- **EXERCISE REQUIREMENTS**
For each statement below, say whether it agrees with the blog post on clinical document redaction that follows. Answer yes or no and quote the words from the post that decide it.
1. The poster session was scheduled for Wednesday, June 29.
2. The space for the "Engage and Exchange" session was made to fit more than 100 people.
3. EMA Policy 0070 requires anonymized clinical submission documents to be published on a public portal.

Posted on 7/21/2016 12:00 PM
Clinical Document “Redaction” is a hot topic in our industry today, and I was able to see this first hand at the annual DIA meeting in Philadelphia. DIA (Drug Information Association) is the largest multidisciplinary forum for knowledge exchange that fosters innovation to raise the level of health and well-being worldwide. Being a global organization, DIA is dedicated to bringing health care product development professionals together in a learning environment to improve health and well-being throughout the world. As a Regulatory Operations Specialist at MMS who has spent a lot of time recently working on clinical document redactions, I thoroughly enjoyed the opportunity to attend the DIA 2016 Annual Meeting, June 26th – 30th in Philadelphia to share some of our learnings in this important area.
I presented a poster on “Comparison of Manual vs. Automated Redaction Techniques for Clinical Submission Documents”. The poster session was scheduled for Wednesday, June 29, along with a short podium presentation on the same. Redaction is the simplest form of anonymization, whereby individuals with a scientific background read through clinical documents and mask all sensitive information like CCI (Company Confidential Information) and PPD (Protected Personal Data). Anonymization in the form of redactions is driven by the new EMA Policy 0070 that mandates the publication of anonymized clinical submission documents on a public portal, following conclusion of the regulatory decision making process on the MAA (Marketing Authorization Application). Looking at the amount of time and effort spent on manually redacting a few initial dossiers, we realized an underlying need to automate part of the process to ease the burden on scientific reviewers and at the same time improve the efficiency and quality of redacted documents. My poster detailed a comparative analysis of efficiency and quality parameters like processing time, number of redactions, false hits, corrections, and others between the manual and automated redaction methods. See below for the link to the poster abstract.
The first thing I noticed at the conference was a dearth of sessions and presentations on this new EMA Policy. The lone “Engage and Exchange” session on this topic on Monday, July 26, saw over 100 participants trying to find a spot in an already overcrowded space that was made to fit an audience of 25-30 people. The overwhelming response to this session could be attributed to the complete lack of information and sponsor experience with this Policy, driving people to gain as much information on this elusive topic as possible. I had a chance to network with a number of sponsor companies at this session, and that is when I realized almost everyone had already made a point to attend the redaction poster presentation on Wednesday. When they realized I was presenting that poster, I received a number of questions from companies trying to navigate their way through their anonymized submissions. “I am the only one at our company trying to make sense of this policy and it would be great to have some of your expertise and guidance! I just feel like I am throwing arrows in the dark,” said an extremely dejected sponsor representative. I also heard a lot of comments on the amount of time and resources some companies were spending on this daunting task and how interested they were in exploring options that could help them reduce the time it took to obtain quality results.

- **SUPPLIED ENTRIES**
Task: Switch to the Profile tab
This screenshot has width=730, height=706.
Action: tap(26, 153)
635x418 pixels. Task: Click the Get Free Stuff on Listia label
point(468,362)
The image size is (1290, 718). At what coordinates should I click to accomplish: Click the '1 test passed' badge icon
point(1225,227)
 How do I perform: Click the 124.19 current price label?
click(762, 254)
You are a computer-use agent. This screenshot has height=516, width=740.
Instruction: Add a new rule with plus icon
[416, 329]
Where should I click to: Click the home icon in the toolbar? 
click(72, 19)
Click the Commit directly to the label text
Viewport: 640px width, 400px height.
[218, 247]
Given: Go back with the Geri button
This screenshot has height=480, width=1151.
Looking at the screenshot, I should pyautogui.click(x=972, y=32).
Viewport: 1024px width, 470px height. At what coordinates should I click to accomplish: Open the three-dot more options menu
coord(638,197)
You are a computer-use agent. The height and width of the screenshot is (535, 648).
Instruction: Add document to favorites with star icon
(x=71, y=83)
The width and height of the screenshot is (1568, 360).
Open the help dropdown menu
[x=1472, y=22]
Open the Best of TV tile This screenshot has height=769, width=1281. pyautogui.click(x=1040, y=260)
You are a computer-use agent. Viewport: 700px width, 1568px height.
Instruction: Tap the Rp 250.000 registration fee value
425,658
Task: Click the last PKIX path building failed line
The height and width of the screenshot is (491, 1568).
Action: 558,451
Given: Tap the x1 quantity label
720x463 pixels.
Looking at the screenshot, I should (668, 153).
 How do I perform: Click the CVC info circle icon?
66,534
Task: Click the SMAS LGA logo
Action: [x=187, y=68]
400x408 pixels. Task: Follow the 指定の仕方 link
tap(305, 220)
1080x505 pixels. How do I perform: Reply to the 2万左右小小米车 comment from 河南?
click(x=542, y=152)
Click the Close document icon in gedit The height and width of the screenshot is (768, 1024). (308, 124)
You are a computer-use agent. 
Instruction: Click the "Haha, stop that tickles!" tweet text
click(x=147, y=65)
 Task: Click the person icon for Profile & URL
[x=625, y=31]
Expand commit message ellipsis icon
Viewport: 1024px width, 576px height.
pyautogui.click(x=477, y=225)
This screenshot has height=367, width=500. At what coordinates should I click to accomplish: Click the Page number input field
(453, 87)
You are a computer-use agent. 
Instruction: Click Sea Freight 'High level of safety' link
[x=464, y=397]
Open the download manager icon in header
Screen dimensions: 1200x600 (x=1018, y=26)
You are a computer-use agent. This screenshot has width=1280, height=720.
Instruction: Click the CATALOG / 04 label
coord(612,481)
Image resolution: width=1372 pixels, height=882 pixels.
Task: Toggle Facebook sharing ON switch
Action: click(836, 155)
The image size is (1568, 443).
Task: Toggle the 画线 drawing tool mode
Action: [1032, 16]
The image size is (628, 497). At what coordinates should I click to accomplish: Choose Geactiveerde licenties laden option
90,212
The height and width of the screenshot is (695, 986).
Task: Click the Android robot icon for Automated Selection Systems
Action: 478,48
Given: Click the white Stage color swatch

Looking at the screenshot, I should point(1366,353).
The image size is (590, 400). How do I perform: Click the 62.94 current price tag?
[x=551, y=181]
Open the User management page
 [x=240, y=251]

- **SOLUTION**
1. Yes: "The poster session was scheduled for Wednesday, June 29"
2. No: "an already overcrowded space that was made to fit an audience of 25-30 people"
3. Yes: "the new EMA Policy 0070 that mandates the publication of anonymized clinical submission documents on a public portal"